▸ Task item
Scan the records for the word "Viewport". Report each line where it occurs.

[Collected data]
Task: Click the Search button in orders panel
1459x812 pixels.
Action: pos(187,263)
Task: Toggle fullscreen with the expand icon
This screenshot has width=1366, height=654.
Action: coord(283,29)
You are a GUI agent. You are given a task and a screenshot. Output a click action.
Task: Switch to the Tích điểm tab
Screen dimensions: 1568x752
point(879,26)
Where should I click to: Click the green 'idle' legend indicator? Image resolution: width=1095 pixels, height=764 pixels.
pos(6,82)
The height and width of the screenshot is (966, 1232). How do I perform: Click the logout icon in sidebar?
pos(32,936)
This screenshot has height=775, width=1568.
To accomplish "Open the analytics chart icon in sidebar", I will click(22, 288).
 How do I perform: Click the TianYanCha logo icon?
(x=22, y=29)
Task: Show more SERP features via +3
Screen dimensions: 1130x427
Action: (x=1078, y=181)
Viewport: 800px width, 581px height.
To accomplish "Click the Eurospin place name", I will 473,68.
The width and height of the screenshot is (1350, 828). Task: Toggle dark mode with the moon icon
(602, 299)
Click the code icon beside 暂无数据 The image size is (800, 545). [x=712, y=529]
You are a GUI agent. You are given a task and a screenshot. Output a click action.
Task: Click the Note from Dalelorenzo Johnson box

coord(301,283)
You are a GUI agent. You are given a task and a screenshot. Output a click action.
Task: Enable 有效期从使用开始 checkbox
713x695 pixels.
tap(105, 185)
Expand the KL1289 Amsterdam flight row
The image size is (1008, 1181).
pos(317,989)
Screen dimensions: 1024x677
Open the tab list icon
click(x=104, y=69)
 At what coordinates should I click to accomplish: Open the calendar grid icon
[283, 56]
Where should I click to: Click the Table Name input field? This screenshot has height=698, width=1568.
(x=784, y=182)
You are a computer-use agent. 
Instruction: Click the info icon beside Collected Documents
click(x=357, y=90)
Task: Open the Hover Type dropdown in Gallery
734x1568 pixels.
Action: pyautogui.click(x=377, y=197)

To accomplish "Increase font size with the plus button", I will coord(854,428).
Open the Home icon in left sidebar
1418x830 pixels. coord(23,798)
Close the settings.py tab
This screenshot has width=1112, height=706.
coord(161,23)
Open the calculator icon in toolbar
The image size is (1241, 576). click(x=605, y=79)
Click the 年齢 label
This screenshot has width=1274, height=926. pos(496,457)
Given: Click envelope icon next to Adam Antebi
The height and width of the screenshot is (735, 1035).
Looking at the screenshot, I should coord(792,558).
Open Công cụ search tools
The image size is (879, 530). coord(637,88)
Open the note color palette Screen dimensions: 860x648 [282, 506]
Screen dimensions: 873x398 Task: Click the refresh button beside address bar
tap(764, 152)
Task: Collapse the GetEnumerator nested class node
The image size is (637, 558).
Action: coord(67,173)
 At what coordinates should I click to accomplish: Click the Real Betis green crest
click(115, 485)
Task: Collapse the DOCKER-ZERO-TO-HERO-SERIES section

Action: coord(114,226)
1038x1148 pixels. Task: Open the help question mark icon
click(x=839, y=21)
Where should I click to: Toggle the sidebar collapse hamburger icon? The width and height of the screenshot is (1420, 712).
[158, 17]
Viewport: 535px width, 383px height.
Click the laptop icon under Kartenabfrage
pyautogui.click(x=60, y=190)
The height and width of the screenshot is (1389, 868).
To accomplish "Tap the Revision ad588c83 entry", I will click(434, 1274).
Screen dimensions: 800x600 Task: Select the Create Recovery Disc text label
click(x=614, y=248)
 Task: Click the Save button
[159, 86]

▸ Written solution
Viewport: 800px width, 581px height.
Viewport: 535px width, 383px height.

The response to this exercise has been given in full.